Nachts soll es wieder dunkel sein: MLK beteiligt sich an System zur Bedarfsgerechten Nachtkennzeichnung im Raum Prenzlau

Jacobsdorf, den 25. Juli 2019: Noch bevor der Gesetzgeber den Einsatz einer sogenannten Bedarfsgesteuerten Nachtkennzeichnung (BNK) vorschreibt, beteiligen sich die MLK Windparks an einem Pilotprojekt in der Region Prenzlau.

Bislang gehört das rote Blinken noch zur üblichen Erscheinung eines Windparks in der Nacht. Diese Nachtkennzeichnungen dienen dazu, den Flugverkehr sicherer zu machen. Neuere Windparks legen Wert darauf, dass die Nachtkennzeichnung synchronisiert werden, um die Belastung für Anrainer gering zu halten.

 

Aber selbst dieses Blinken soll jetzt zur Ausnahme werden: Neue Technologien ermöglichen mittlerweile, dass die Nachtkennzeichnung nur aktiv ist, wenn auch wirklich ein Flugzeug in der Nähe ist.
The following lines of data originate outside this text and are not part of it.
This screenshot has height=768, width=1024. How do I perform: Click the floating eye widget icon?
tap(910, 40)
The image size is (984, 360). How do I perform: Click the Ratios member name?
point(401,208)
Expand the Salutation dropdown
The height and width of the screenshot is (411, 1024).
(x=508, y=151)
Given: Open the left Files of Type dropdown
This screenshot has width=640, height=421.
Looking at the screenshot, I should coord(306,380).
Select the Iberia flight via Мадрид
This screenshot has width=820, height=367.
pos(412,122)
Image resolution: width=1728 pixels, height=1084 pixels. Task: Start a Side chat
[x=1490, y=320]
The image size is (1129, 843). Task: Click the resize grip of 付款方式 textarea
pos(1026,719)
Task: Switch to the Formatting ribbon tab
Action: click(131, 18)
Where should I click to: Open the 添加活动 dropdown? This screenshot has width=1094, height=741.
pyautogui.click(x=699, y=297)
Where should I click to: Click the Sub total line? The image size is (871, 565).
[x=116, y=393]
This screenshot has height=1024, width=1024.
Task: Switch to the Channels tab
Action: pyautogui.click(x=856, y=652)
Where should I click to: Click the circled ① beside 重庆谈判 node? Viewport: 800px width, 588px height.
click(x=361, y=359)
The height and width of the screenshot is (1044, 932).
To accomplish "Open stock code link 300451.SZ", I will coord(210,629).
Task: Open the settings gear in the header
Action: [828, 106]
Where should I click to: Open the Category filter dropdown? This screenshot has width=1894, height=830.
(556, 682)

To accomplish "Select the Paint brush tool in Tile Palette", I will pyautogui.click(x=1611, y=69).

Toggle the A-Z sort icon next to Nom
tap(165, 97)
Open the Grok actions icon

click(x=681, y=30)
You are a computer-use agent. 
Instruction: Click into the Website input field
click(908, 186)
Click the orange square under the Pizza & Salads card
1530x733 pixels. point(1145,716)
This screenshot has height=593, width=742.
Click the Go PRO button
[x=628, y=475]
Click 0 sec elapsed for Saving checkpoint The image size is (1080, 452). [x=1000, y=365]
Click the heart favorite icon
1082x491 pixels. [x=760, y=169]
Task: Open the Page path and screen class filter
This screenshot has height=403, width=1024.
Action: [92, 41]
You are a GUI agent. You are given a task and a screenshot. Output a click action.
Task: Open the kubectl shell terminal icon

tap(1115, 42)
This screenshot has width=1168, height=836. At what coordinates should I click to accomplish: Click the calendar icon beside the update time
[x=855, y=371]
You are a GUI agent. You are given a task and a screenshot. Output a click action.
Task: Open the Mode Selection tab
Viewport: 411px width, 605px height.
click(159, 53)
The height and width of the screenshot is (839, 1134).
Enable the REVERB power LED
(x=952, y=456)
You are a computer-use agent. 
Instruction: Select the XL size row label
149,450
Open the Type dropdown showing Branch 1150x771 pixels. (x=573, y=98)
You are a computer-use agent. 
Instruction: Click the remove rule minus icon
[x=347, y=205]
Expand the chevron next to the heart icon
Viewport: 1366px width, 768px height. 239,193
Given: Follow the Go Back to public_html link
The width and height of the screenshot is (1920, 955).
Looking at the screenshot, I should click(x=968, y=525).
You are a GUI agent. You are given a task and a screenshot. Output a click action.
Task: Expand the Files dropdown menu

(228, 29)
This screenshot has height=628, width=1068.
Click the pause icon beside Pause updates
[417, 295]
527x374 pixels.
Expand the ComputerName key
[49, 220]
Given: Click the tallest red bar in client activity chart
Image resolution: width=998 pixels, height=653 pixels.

Die MLK Windparks in Prenzlau beteiligen sich an einem solchen Pilotprojekt, das vom Lokalmatador Enertrag auf den Weg gebracht wurde.

 

Das „Dark Sky“ genannte System einer Tochterfirma der Enertrag AG basiert auf der Radartechnologie, das Flugzeuge in einem Umkreis von vier Kilometern und einer Höhe von bis zu 600 Metern registriert. Nähert sich ein Flugzeug, wird das Rotlicht an den Masten der Windenergieanlagen eingeschaltet. Kein Flugzeug am Himmel – kein Warnblinken. Je nach Flugaufkommen bedeutet das, dass die Nachtkennzeichnungen bis zu 95 Prozent der Zeit ausgeschaltet bleiben.

 

Für die Installation der Radargeräte wurde ein eigener Radarmast errichtet und ein eigenständiges Netzwerk eingerichtet, mit dem die Windparks an die Dark-Sky-Schnittstelle angeschlossen werden. Der Betrieb von Dark Sky ist auf 20 bis 25 Jahre – und somit auf die Lebensdauer der Windenergieanlagen – ausgelegt.

 

Damit beteiligen sich die MLK Windparks, lange bevor der Gesetzgeber die Bedarfsgerechte Nachtkennzeichnung zur Pflicht macht, im Raum Prenzlau an einem System zur Verminderung der Lichtemissionen und somit zur Rücksichtnahme auf die Anrainer. Ziel ist letztendlich die Akzeptanzsteigerung für die Windenergienutzung. Diese Erfahrungen will MLK auch bei der Implementierung eigener Systeme in den anderen Bestandswindparks nutzen.

 

Ab dem 1. Juli 2020 soll die Bedarfsgerechte Nachtkennzeichnung für alle Neu- und Bestandsanlagen Pflicht werden. Es wird jedoch erwartet, dass es zu Verzögerungen bei der Umsetzung kommen wird.